東芝レグザSシリーズ~中身スカスカになった廉価版テレビ

  価格comの評判を参考に東芝の32S7を買ってみた。それはまるで末期のブラウン管テレビのよう。この商品から出てくる絵や音は、質を語るレベルにない。映像と音は一応出ますよ、といったもの。

 

安かろう、悪かろうのお手本

 HDMIはARCに対応しておらず、光デジタル出力も無いためAVアンプを繋いで拡張することもでない。受信チューナ、映像回路、液晶パネル、スピーカ、すべてが徹底的にコストダウン(悪く言えば手抜き)されていることが一瞥してわかる。

 これはまさに、絵や音のことはわからない、とにかく安いものが欲しい人をターゲットにした商品。そもそもこの価格でマトモなテレビが作れるはずがない。

 

徹底的に手抜きされた現代の液晶TV

 Sシリーズがあまりにも出来がひどかったので買い替えた。次に届いたのは東芝の40J7。こちらは一通りの機能を備えていて、中級ユーザーの要求を満足できる。しかし我が家にあるZシリーズと画質の違いが大きい。
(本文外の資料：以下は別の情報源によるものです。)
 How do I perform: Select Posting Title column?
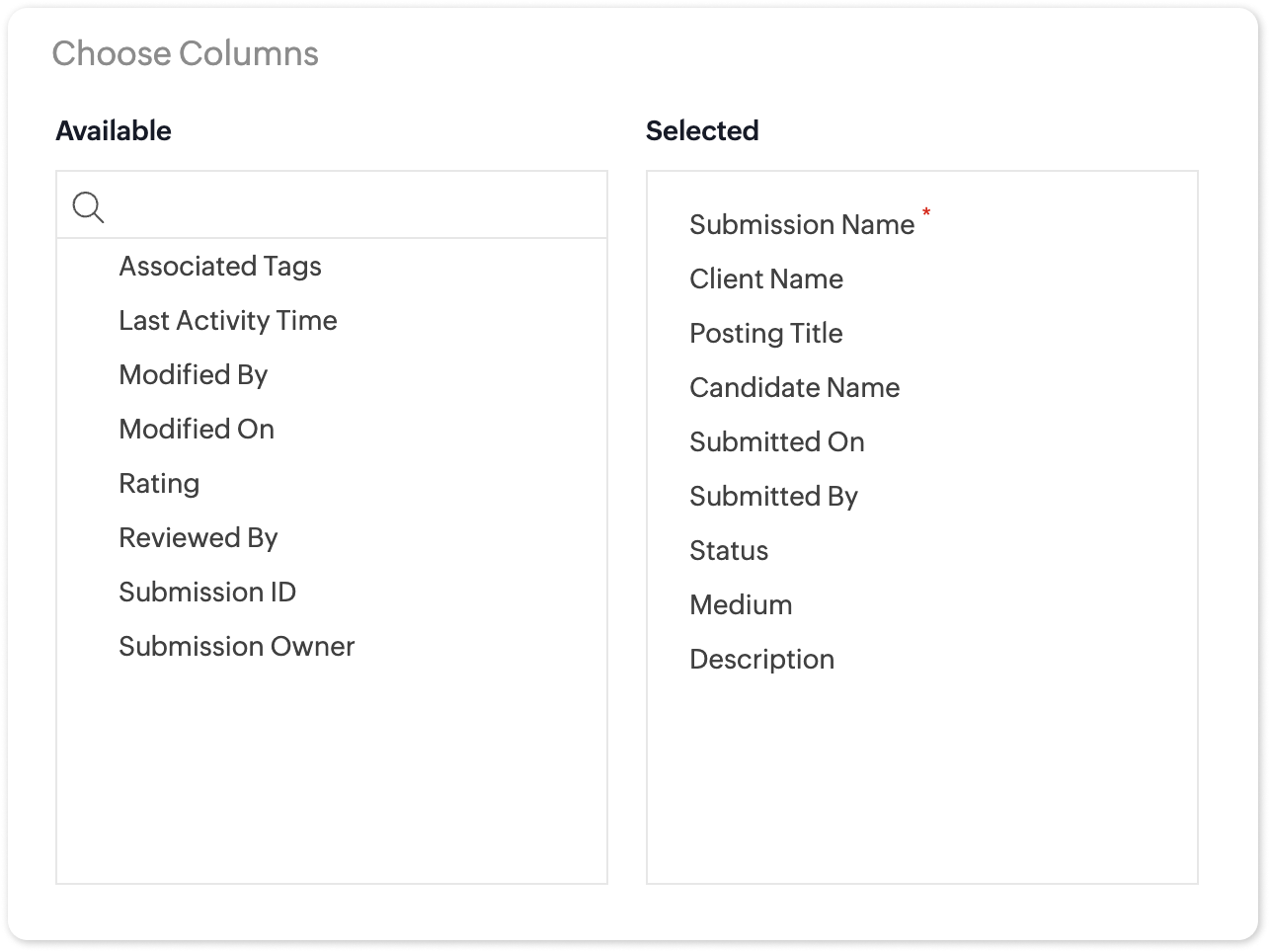(766, 334)
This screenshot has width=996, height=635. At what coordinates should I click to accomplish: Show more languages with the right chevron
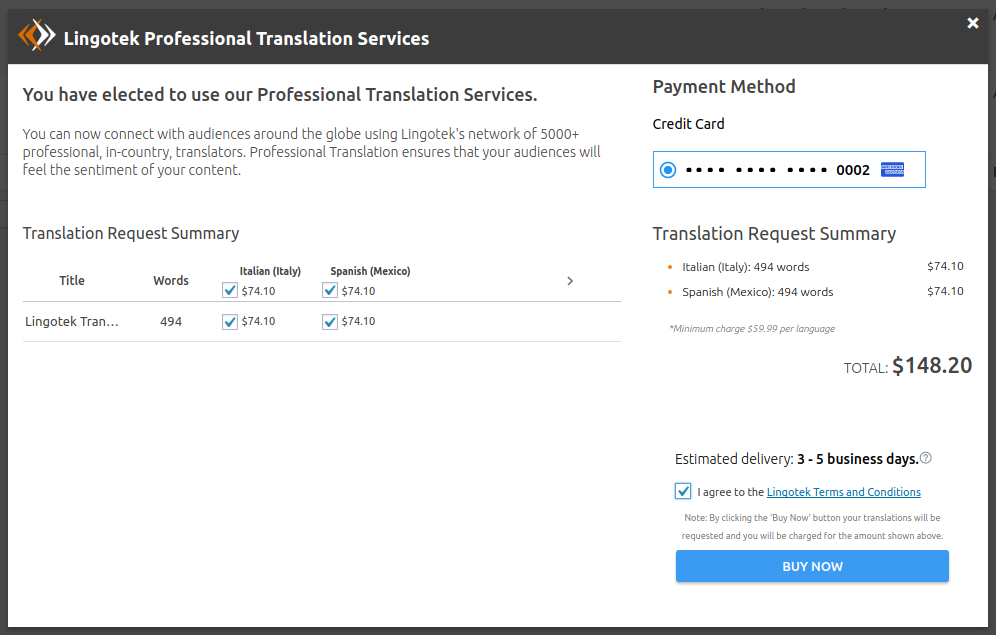570,281
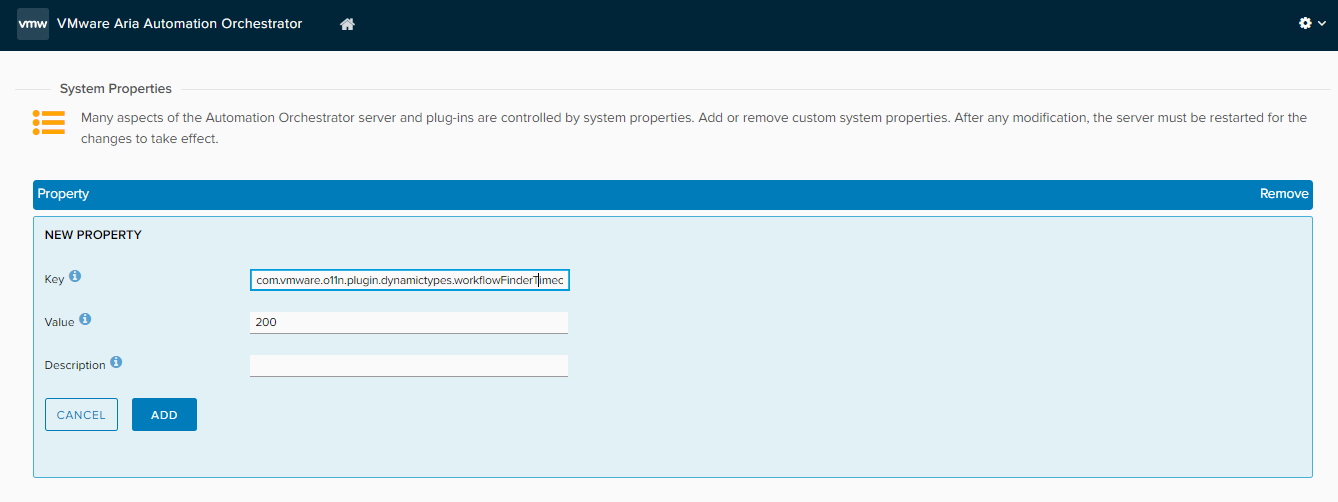Viewport: 1338px width, 502px height.
Task: Show info tooltip for Value
Action: (x=85, y=319)
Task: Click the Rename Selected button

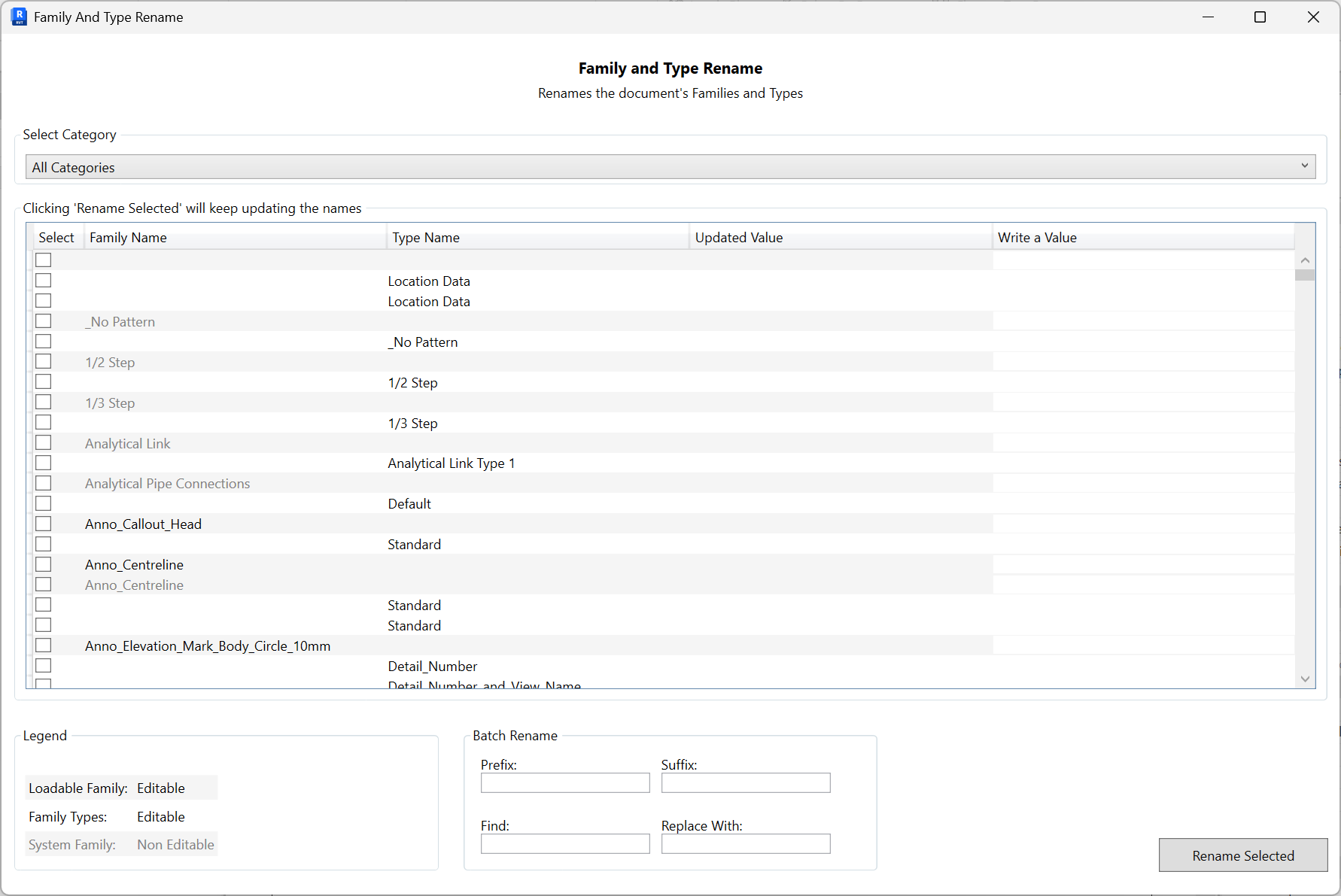Action: (1242, 855)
 Jシリースの絵はいかにも「液晶」の絵なのに対しZシリーズはそこに「現物があるかのよう」なリアリティがある。この違いはJ7の液晶パネルがVAであることや、Dレンジや階調に性能差がある為。ちなみに解像度はどちらも同じフルHD。見た目は同じでも中身の違いが画質に表れるいい例だ。

※レグザZ1の内部処理のバス幅は14ビット(最大18ビット)[1]。内部処理のビット数が十分でないとトーンジャンプが起こり諧調が失われる。テレビはモデルチェンジして良くなるとは限らない。コストダウンは至上命題なので「このくらいなら気づかないだろう」といった手抜きはよくある。

 

価格comのレビューはあてにならない

 価格comには多くのレビューがあるが、やはり素人の評価はアテにならないことを今回改めて確認できた。JシリーズとZシリーズの違いは見比べなければ気づきにくいレベルであり見分けが付かない人がいてもおかしくない。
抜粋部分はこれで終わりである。